> **ASSIGNED TASK**
Copy the lines below, please, starting with the one that contains "Click the open cheat table folder icon" and ending with the last. Pictures stay out.

Dataset items:
....

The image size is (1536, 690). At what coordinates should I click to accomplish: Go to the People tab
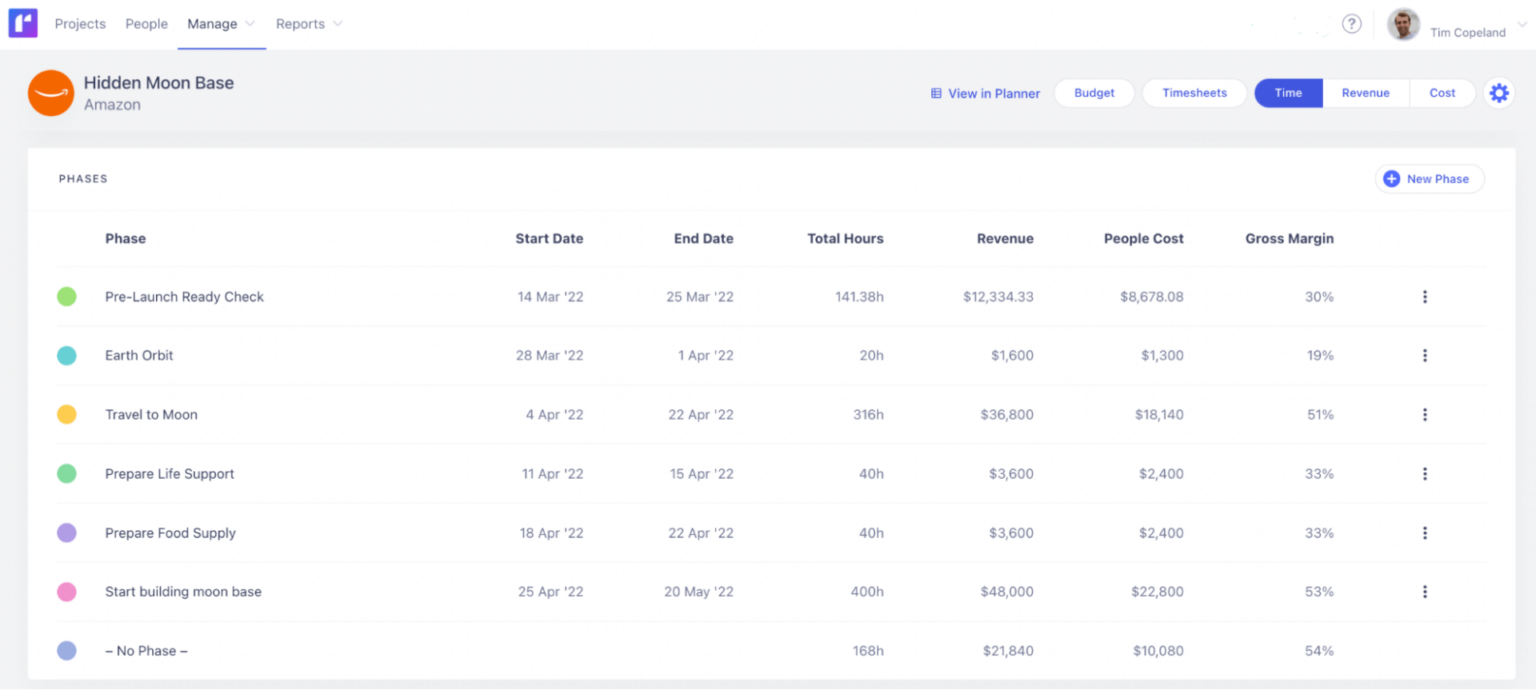coord(146,23)
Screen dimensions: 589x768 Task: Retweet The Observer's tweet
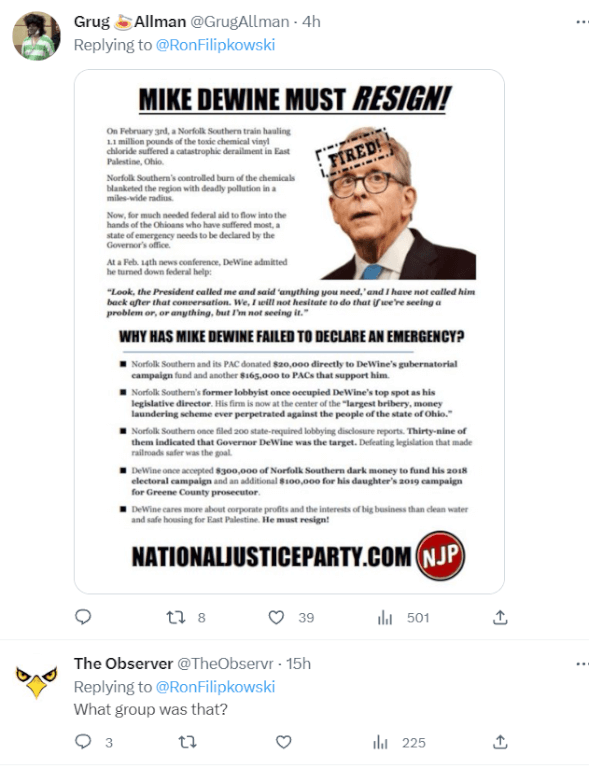188,743
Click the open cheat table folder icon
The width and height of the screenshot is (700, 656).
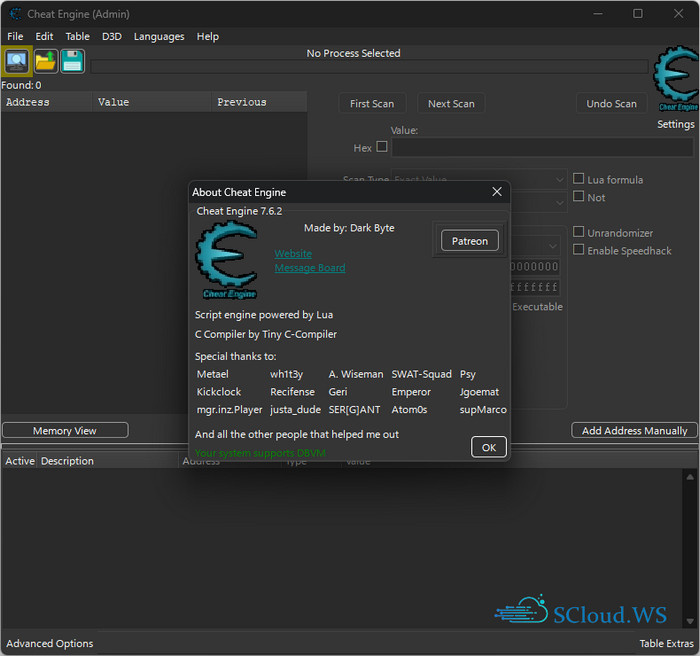pos(45,61)
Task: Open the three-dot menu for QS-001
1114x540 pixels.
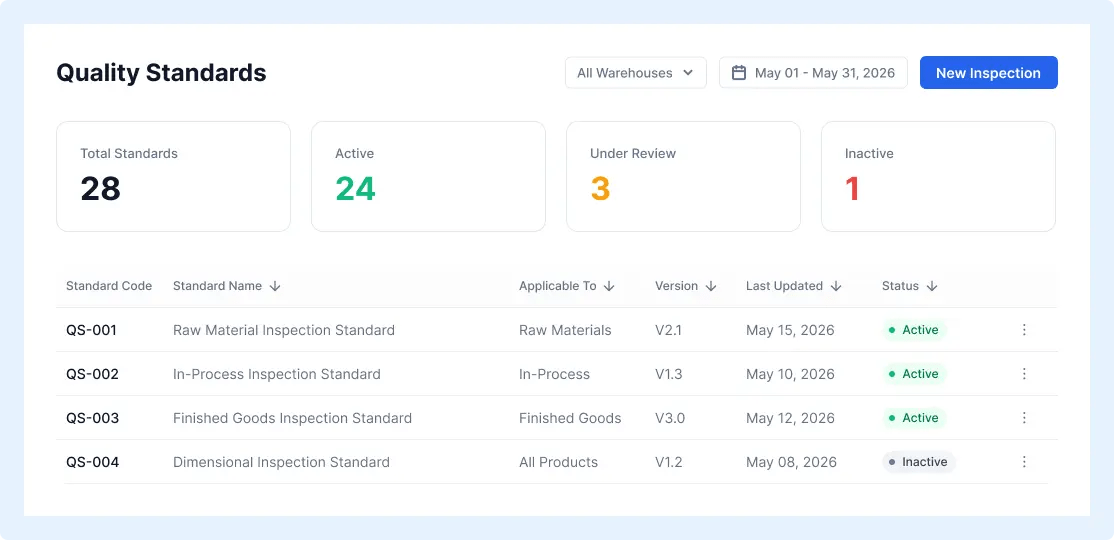Action: coord(1024,330)
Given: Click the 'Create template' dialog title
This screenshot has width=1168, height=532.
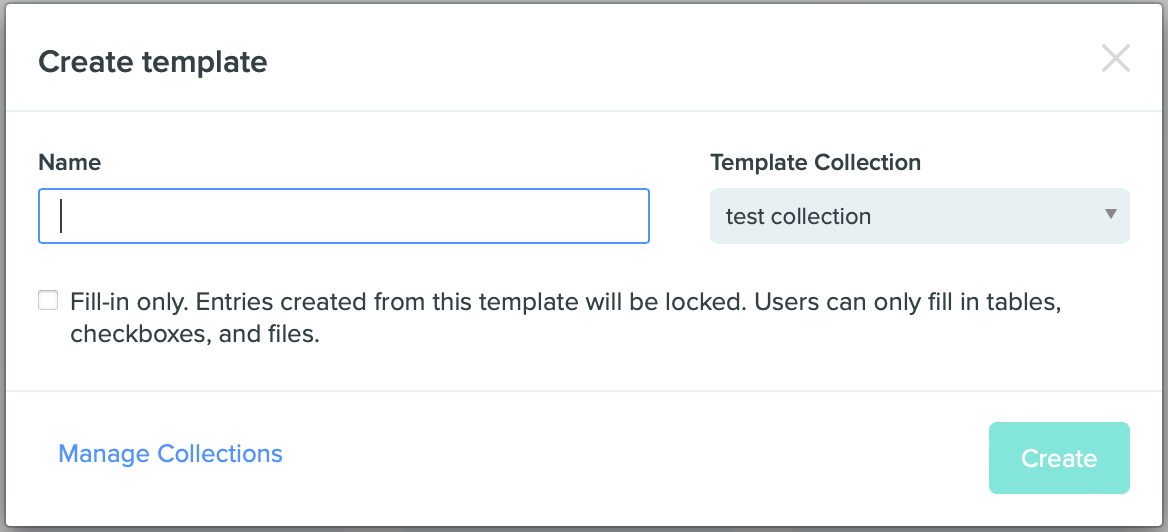Looking at the screenshot, I should [153, 62].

....

> **SOLUTION TO THIS PROBLEM**
Click the open cheat table folder icon
The width and height of the screenshot is (700, 656).
pos(45,61)
Task: Open the three-dot menu for QS-001
1114x540 pixels.
Action: coord(1024,330)
Given: Click the 'Create template' dialog title
This screenshot has width=1168, height=532.
Looking at the screenshot, I should [153, 62].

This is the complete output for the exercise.